Angkor Wat |  Cities |  Laos |  Kinmen |  Myanmar |  Penghu |  People |  China Portraits

Saturday, March 12, 2005


The insidious nature of Taipei weather appears again. After a pleasant week with temperatures reaching into the twenties, teasing us with thoughts of spring and the end of the rain and cold, the weekend arrives full of rain and wind and temperatures sinking below 10. When did the change occur? Friday lunch time it started to get cloudy, Friday night started to rain, and overnight the temperatures dropped. So much for getting outside this weekend.

Natalia and I went to see a movie today. It is called 可可西里, or Kekexili, and was the winner of the Taipei Golden Horse award for Best Film at the annual film festival held here a few months ago. I remember having read a bit about it at the time, but just in passing, and at the time I had little motivation to check it out. The movie was released today at only two theatres, but to rave reviews, and as one of the theatres is close to my apartment, we figured what the heck…This was a smart decision. The movie is stunning, with some of the best cinematography I have ever seen. It is based on events from 1993-1996 when a small group of men in the可可西里 region of Tibet – one of the least populated places on Earth, and for good reason as the film shows – formed a patrol to stop poaching of the Tibetan antelope – the pelt of which could be sold for good money. In the span of a few short years, the population of the antelope went from about 1,000,000 to 10,000.

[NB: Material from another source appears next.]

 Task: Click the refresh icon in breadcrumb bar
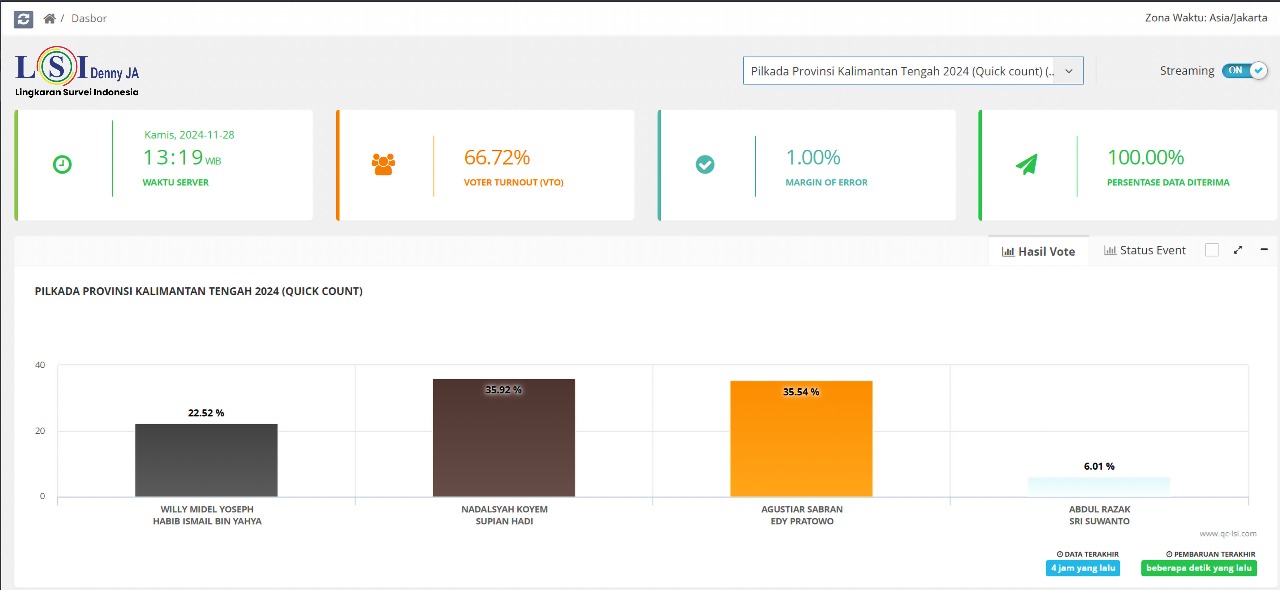click(24, 18)
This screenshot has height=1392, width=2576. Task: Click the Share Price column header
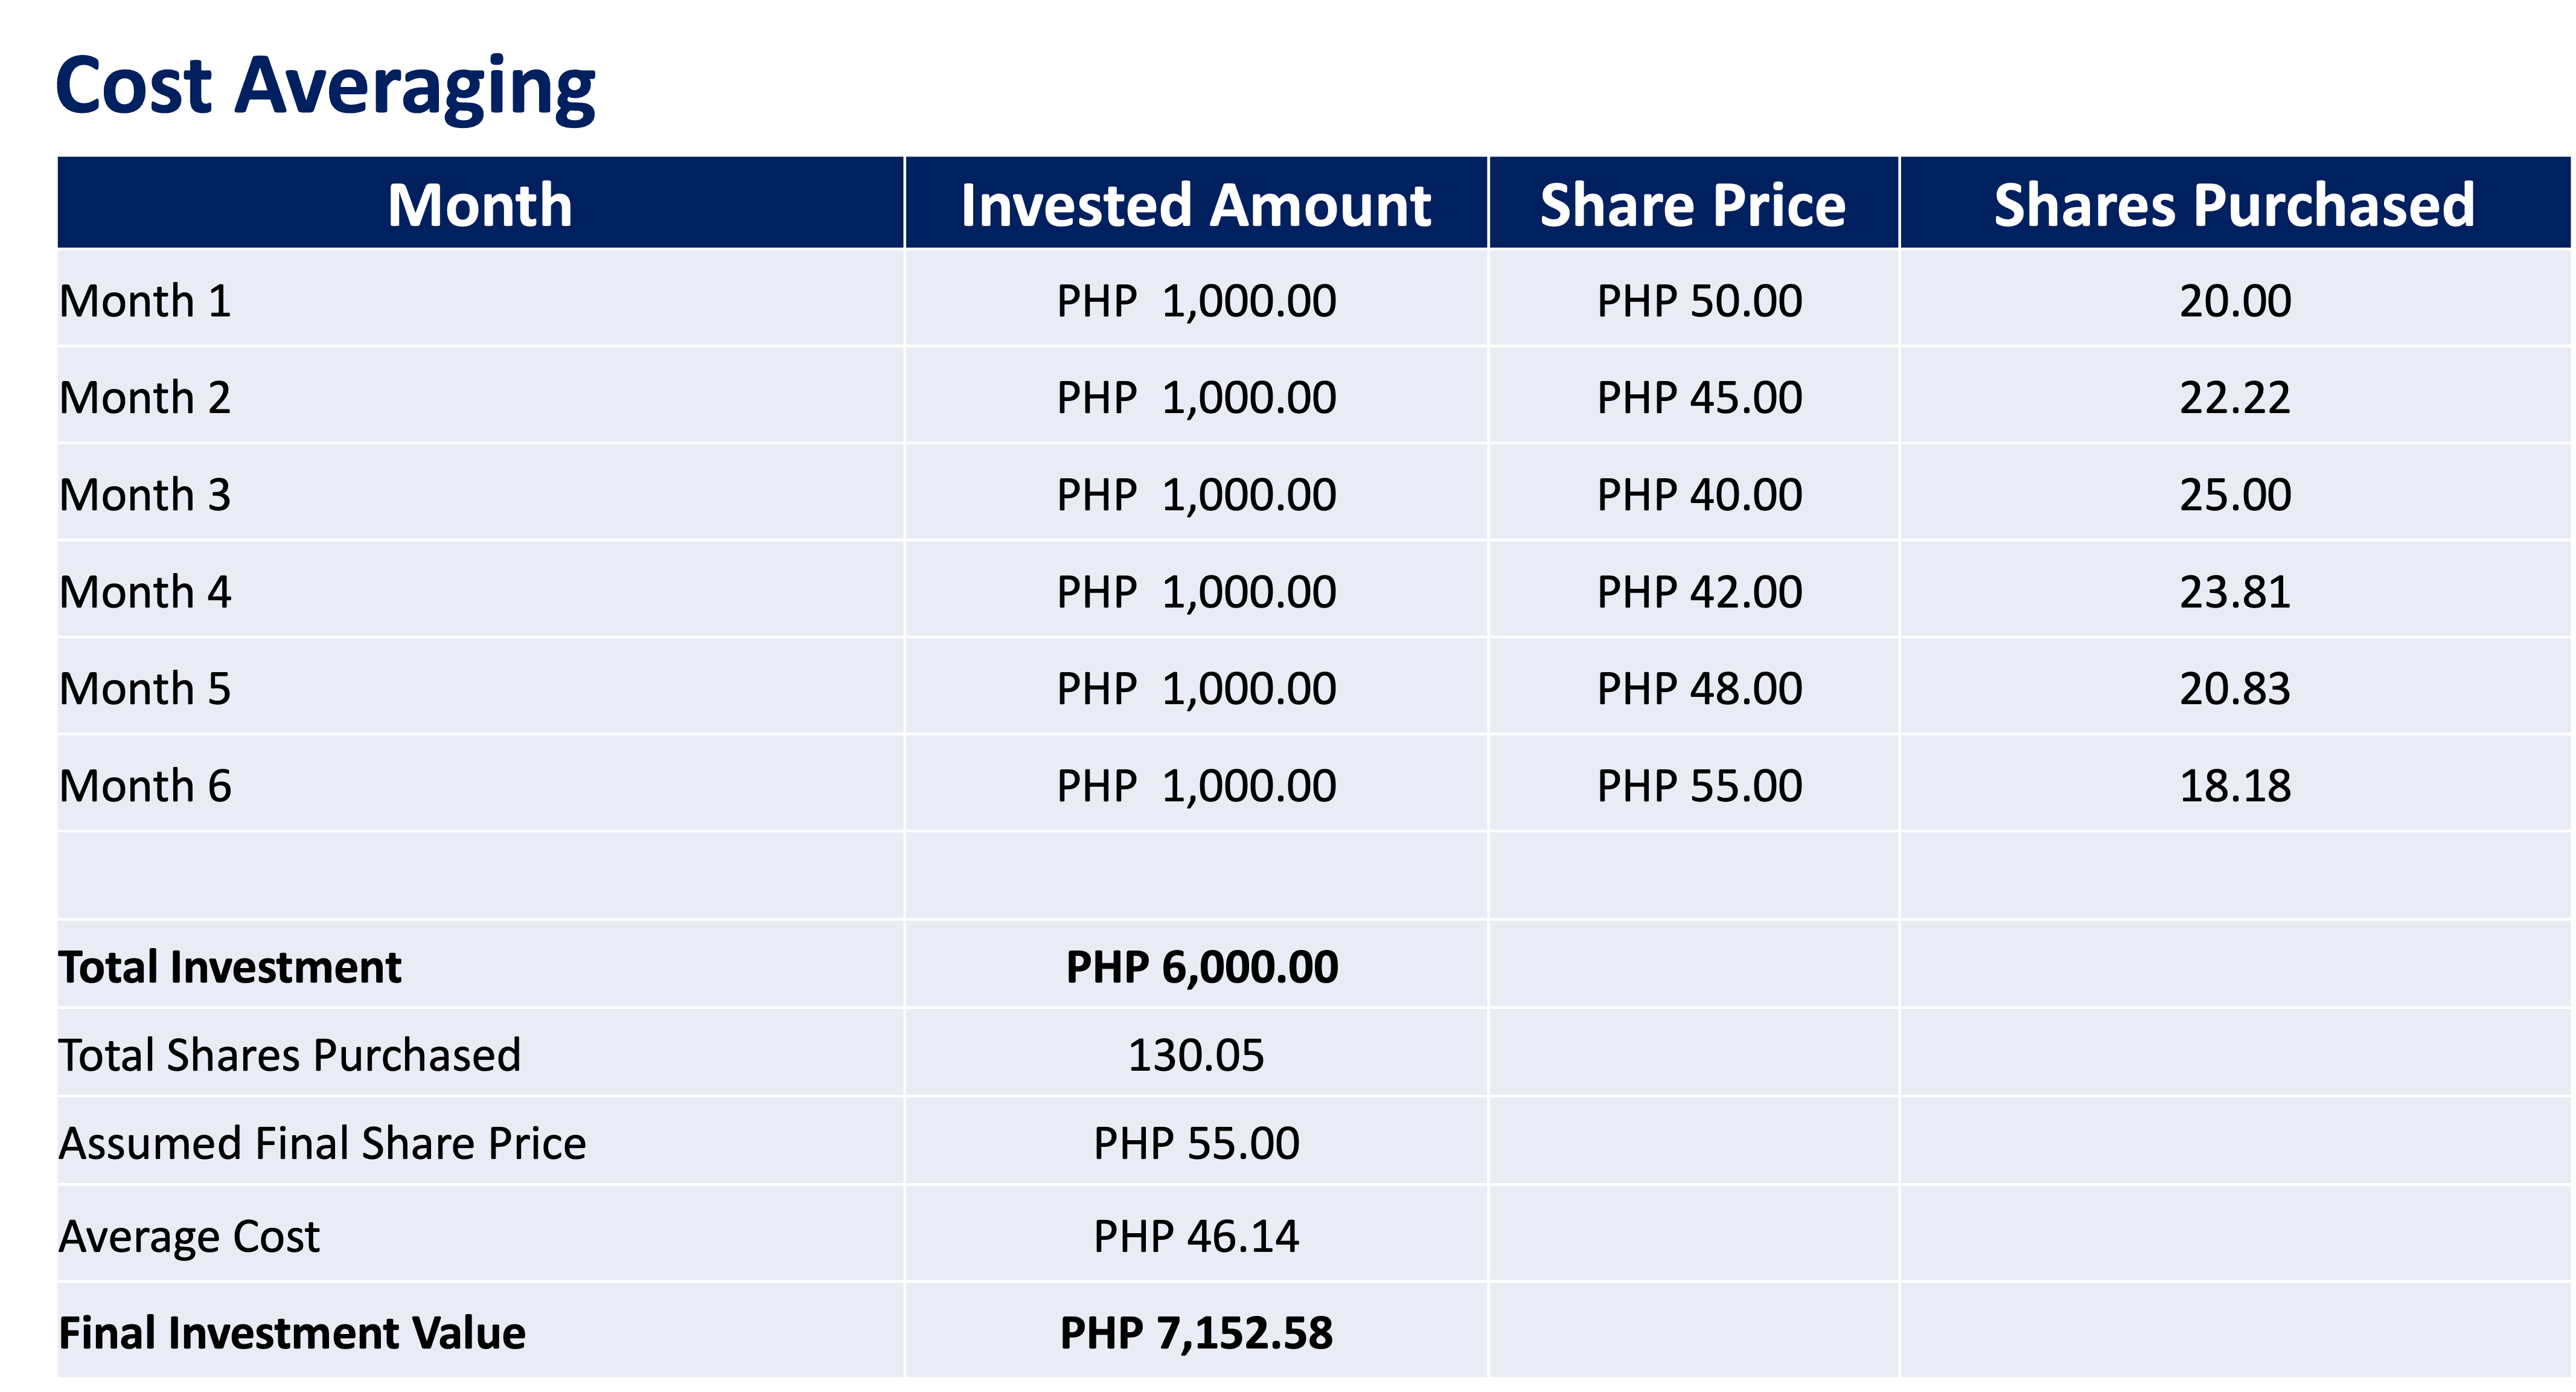click(1693, 204)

The movie centers around the man in charge of the patrol and a reporter who has come from Beijing to report on the situation. Really, though, the main character in the movie is the landscape, which is perhaps the most menacing character I have seen in a long time. That the Tibetan plateau and the mountains of the Himalaya are stunning is without doubt. However, as character after character succumbs to cold, wind, or altitude sickness, one cannot help but feel the hopelessness a man must feel in the face of nature. This is a scene in which a man, alone with his jeep and supplies, returning to find other men of the patrol, walks into a patch of quick sand and is swallowed into the earth, the earth doing the job of killing and burying in less than two minutes.

In the end, nearly the entire patrol were either been murdered by the poachers or have succumbed to the elements. The reporter survived and told the story in Beijing, which apparently created quite a stir and led to the eventual ban of poaching and the 可可西里 being turned into a sanctuary. Today the antelope population has grown to 30,000, and continues to expand.

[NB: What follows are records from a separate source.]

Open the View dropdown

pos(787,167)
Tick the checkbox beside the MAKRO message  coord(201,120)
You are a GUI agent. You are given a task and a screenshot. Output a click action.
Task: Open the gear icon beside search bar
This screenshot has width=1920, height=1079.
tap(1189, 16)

Having watched this movie, I can not help but wonder at all the unknown stories, fascinating dramas of man versus man and man versus nature, in remote places that few ever reach. Perhaps the stories have not been told, or perhaps they have and I just have not heard them. A thought then, for another dreary Saturday: the sheer greatness of Earth – with its places and stories and landscapes both accessible and inaccessible – the realization that but a fraction can truly be experienced in a lifetime. And then the corollary thought: the unbearable smallness of man.